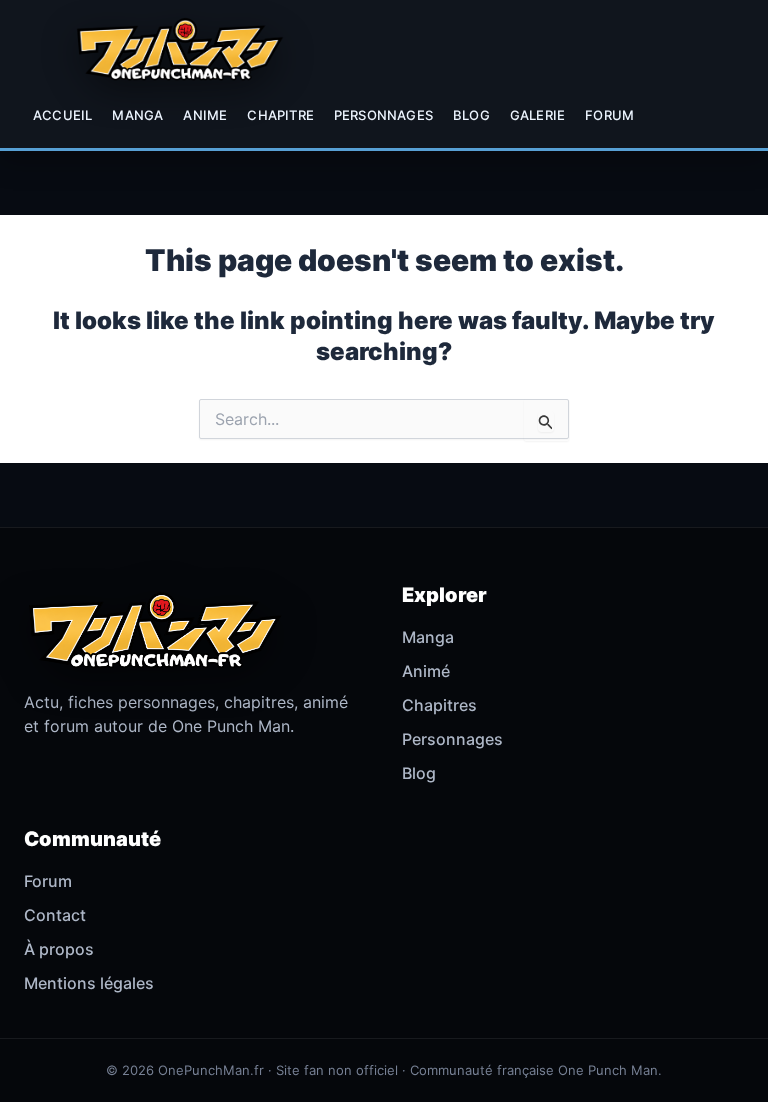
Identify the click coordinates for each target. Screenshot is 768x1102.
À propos (59, 949)
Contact (55, 915)
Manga (137, 115)
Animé (426, 671)
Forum (609, 115)
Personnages (383, 115)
=======
The copy you return must match the records above exactly, minus any images.

Identify the click coordinates for each target. Screenshot is 768x1102.
À propos (59, 949)
Contact (55, 915)
Manga (137, 115)
Animé (426, 671)
Forum (609, 115)
Personnages (383, 115)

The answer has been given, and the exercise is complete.